Center for Robotic Simulation & Education, Catherine & Joseph Aresty Department of Urology, USC Institute of Urology, University of Southern California, Los Angeles, California.
J Urol. 2021 Jan;205(1):271-275. doi: 10.1097/JU.0000000000001328. Epub 2020 Aug 18.
Deconstruction of robotic surgical gestures into semantic vocabulary yields an effective tool for surgical education. In this study we disassembled tissue dissection into basic gestures, created a classification system, and showed its ability to distinguish between experts and novices.
Videos of renal hilum preparation during robotic assisted partial nephrectomies were manually reviewed to identify all discrete surgical movements. Identified dissection movements were classified into distinct gestures based on the consensus of 6 expert surgeons. This classification system was then employed to compare expert and novice dissection patterns during the renal hilum preparation.
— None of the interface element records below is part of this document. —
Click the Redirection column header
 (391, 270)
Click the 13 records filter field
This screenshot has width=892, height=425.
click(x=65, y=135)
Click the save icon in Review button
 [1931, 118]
A total of 40 robotic renal hilum preparation videos were reviewed, representing 16 from 6 expert surgeons (100 or more robotic cases) and 24 from 13 novice surgeons (fewer than 100 robotic cases). Overall 9,819 surgical movements were identified, including 5,667 dissection movements and 4,152 supporting movements. Nine distinct dissection gestures were identified and classified into the 3 categories of single blunt dissection (spread, peel/push, hook), single sharp dissection (cold cut, hot cut and burn dissect) and combination gestures (pedicalize, 2-hand spread, and coagulate then cut). Experts completed 5 of 9 dissection gestures more efficiently than novices (p ≤0.033). In consideration of specific anatomical locations, experts used more peel/push and less hot cut while dissecting the renal vein (p <0.001), and used more pedicalize while dissecting the renal artery (p <0.001).
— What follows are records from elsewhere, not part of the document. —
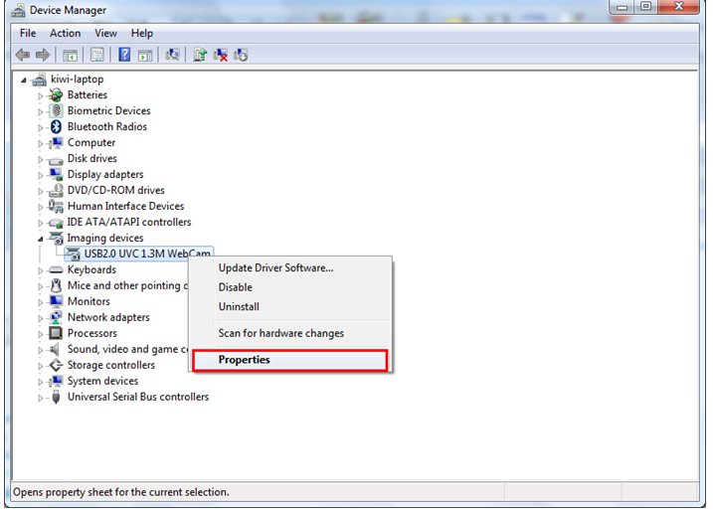Choose Properties from the context menu
The height and width of the screenshot is (512, 713).
pos(245,360)
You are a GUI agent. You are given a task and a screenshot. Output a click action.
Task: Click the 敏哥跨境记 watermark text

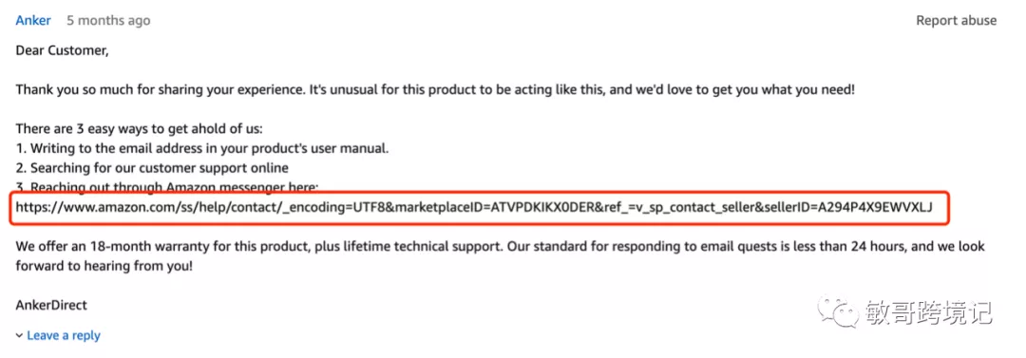tap(928, 312)
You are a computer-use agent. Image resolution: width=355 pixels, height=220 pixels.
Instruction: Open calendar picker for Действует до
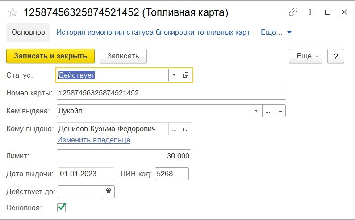109,191
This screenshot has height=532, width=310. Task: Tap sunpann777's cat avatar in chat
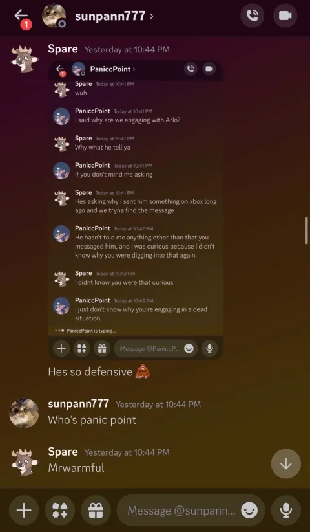[x=24, y=413]
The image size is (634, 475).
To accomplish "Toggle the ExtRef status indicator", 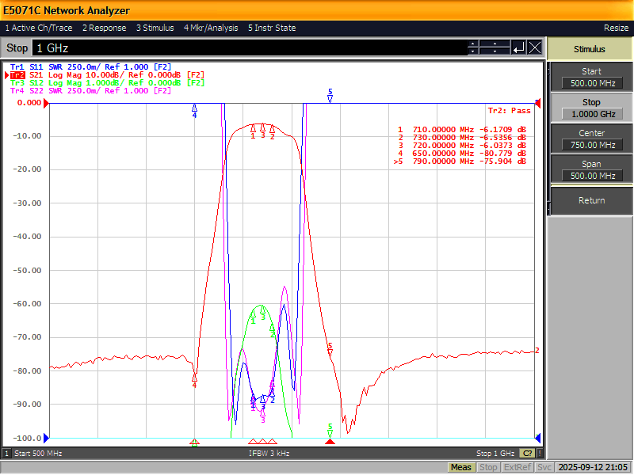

Using this novel dissection gesture classification system, key differences in dissection patterns can be found between experts/novices. This comprehensive classification of dissection gestures may be broadly applied to streamline surgical education.
将机器人手术动作分解为语义词汇,为手术教学提供了一种有效的工具。本研究将组织解剖分解为基本动作,创建了一个分类系统,并展示了其区分专家和新手的能力。
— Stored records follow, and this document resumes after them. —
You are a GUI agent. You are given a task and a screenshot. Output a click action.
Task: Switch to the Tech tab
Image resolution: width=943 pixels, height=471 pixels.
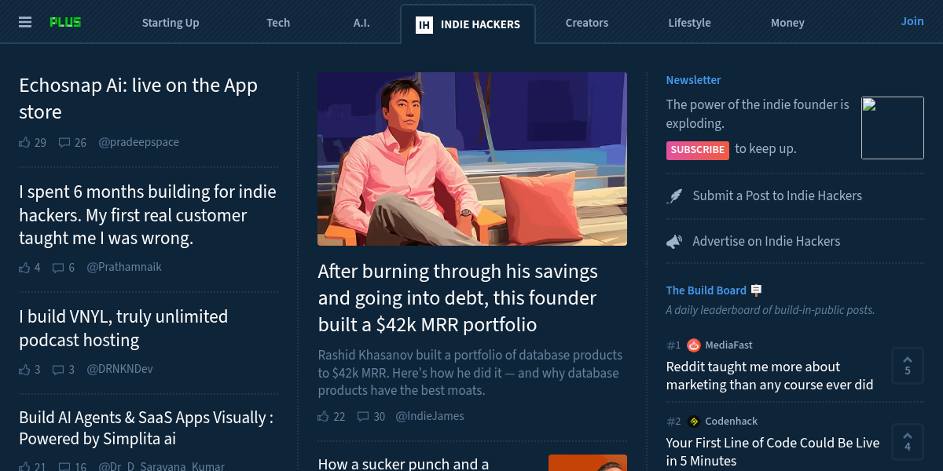(x=278, y=23)
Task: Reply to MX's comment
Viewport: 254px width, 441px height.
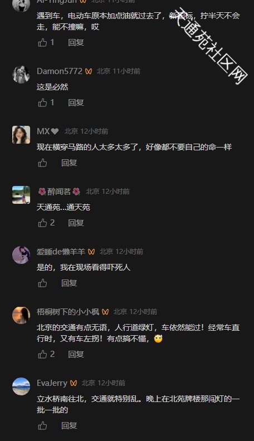Action: [x=69, y=163]
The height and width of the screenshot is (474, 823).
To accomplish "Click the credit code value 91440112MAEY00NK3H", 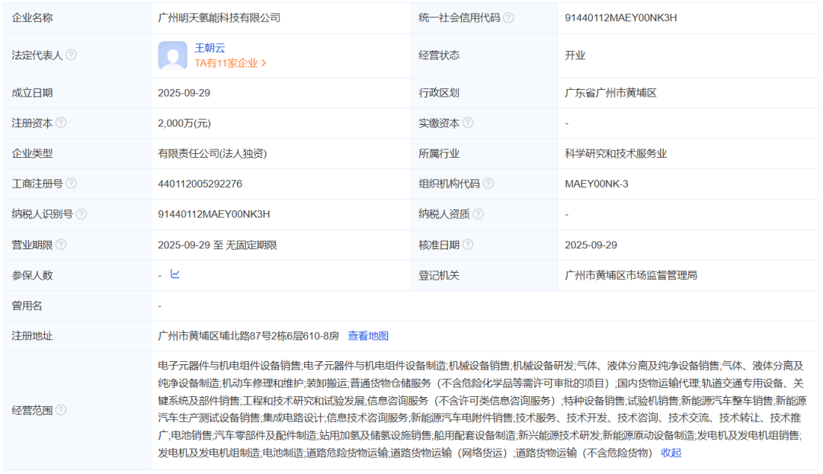I will point(620,18).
对机器人辅助部分肾切除术的肾门准备过程中的视频进行手动审查,以识别所有离散的手术动作。根据 6 名专家外科医生的共识,将识别出的解剖动作分类为不同的动作。然后,该分类系统被用于比较肾门准备期间专家和新手的解剖模式。
共回顾了 40 个机器人肾门准备视频,包括 6 名专家外科医生(100 例以上机器人手术)的 16 个视频和 13 名新手外科医生(100 例以下机器人手术)的 24 个视频。共识别出 9819 个手术动作,包括 5667 个解剖动作和 4152 个辅助动作。确定了 9 种不同的解剖动作,并将其分为 3 类:单钝性解剖(展开、剥离/推、钩)、单锐性解剖(冷切、热切和烧伤解剖)和组合动作(pedicalize、2 手展开、凝结后切割)。专家完成 9 个解剖动作中的 5 个比新手更有效(p≤0.033)。考虑到特定的解剖位置,专家在解剖肾静脉时使用更多的剥离/推,而较少使用热切(p<0.001),在解剖肾动脉时使用更多的 pedicalize(p<0.001)。
使用这种新的解剖动作分类系统,可以发现专家/新手之间在解剖模式上的关键差异。这种解剖动作的综合分类可能广泛应用于简化手术教学。